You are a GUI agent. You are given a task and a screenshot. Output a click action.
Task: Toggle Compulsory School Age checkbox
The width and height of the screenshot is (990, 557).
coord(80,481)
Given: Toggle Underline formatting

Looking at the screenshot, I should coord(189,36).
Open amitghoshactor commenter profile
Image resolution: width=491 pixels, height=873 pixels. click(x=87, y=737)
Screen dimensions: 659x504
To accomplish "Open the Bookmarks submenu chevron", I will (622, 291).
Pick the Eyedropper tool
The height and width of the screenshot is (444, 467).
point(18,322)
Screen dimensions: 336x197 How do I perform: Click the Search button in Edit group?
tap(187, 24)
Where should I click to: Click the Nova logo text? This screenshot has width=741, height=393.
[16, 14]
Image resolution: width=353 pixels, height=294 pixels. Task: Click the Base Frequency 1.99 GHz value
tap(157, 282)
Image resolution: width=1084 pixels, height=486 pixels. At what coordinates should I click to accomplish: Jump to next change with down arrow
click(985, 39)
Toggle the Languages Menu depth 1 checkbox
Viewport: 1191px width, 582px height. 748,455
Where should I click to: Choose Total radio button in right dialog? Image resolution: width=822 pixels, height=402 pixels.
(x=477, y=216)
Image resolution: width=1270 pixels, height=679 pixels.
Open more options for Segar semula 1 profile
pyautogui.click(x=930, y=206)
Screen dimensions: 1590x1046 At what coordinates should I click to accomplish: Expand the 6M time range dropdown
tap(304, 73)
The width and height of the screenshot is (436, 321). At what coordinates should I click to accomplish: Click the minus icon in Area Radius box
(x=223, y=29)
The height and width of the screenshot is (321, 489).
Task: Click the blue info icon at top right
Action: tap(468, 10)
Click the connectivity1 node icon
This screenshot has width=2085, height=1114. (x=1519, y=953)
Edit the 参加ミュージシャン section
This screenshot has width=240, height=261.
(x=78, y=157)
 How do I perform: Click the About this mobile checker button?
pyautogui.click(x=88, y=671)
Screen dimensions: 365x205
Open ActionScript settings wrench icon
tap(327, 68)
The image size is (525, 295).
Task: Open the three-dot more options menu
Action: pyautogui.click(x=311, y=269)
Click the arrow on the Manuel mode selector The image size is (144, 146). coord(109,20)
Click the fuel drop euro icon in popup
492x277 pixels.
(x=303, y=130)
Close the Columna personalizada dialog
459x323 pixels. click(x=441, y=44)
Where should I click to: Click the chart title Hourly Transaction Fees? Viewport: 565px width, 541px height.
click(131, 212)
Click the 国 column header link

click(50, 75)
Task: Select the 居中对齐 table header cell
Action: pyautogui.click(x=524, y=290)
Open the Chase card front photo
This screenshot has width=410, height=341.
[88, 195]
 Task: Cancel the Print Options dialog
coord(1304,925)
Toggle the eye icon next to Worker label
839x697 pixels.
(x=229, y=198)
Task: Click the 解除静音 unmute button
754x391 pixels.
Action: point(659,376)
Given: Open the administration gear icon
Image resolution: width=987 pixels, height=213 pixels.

***

### Task statement
Reproduce all of the entries above verbatim.

### Answer
You are a GUI agent. You are given a task and a screenshot. Output a click action.
Task: Toggle Compulsory School Age checkbox
The width and height of the screenshot is (990, 557).
coord(80,481)
Given: Toggle Underline formatting

Looking at the screenshot, I should coord(189,36).
Open amitghoshactor commenter profile
Image resolution: width=491 pixels, height=873 pixels. click(x=87, y=737)
Screen dimensions: 659x504
To accomplish "Open the Bookmarks submenu chevron", I will (622, 291).
Pick the Eyedropper tool
The height and width of the screenshot is (444, 467).
point(18,322)
Screen dimensions: 336x197 How do I perform: Click the Search button in Edit group?
tap(187, 24)
Where should I click to: Click the Nova logo text? This screenshot has width=741, height=393.
[16, 14]
Image resolution: width=353 pixels, height=294 pixels. Task: Click the Base Frequency 1.99 GHz value
tap(157, 282)
Image resolution: width=1084 pixels, height=486 pixels. At what coordinates should I click to accomplish: Jump to next change with down arrow
click(985, 39)
Toggle the Languages Menu depth 1 checkbox
Viewport: 1191px width, 582px height. 748,455
Where should I click to: Choose Total radio button in right dialog? Image resolution: width=822 pixels, height=402 pixels.
(x=477, y=216)
Image resolution: width=1270 pixels, height=679 pixels.
Open more options for Segar semula 1 profile
pyautogui.click(x=930, y=206)
Screen dimensions: 1590x1046 At what coordinates should I click to accomplish: Expand the 6M time range dropdown
tap(304, 73)
The width and height of the screenshot is (436, 321). At what coordinates should I click to accomplish: Click the minus icon in Area Radius box
(x=223, y=29)
The height and width of the screenshot is (321, 489).
Task: Click the blue info icon at top right
Action: tap(468, 10)
Click the connectivity1 node icon
This screenshot has width=2085, height=1114. (x=1519, y=953)
Edit the 参加ミュージシャン section
This screenshot has width=240, height=261.
(x=78, y=157)
 How do I perform: Click the About this mobile checker button?
pyautogui.click(x=88, y=671)
Screen dimensions: 365x205
Open ActionScript settings wrench icon
tap(327, 68)
The image size is (525, 295).
Task: Open the three-dot more options menu
Action: pyautogui.click(x=311, y=269)
Click the arrow on the Manuel mode selector The image size is (144, 146). coord(109,20)
Click the fuel drop euro icon in popup
492x277 pixels.
(x=303, y=130)
Close the Columna personalizada dialog
459x323 pixels. click(x=441, y=44)
Where should I click to: Click the chart title Hourly Transaction Fees? Viewport: 565px width, 541px height.
click(131, 212)
Click the 国 column header link

click(50, 75)
Task: Select the 居中对齐 table header cell
Action: pyautogui.click(x=524, y=290)
Open the Chase card front photo
This screenshot has width=410, height=341.
[88, 195]
 Task: Cancel the Print Options dialog
coord(1304,925)
Toggle the eye icon next to Worker label
839x697 pixels.
(x=229, y=198)
Task: Click the 解除静音 unmute button
754x391 pixels.
Action: point(659,376)
Given: Open the administration gear icon
Image resolution: width=987 pixels, height=213 pixels.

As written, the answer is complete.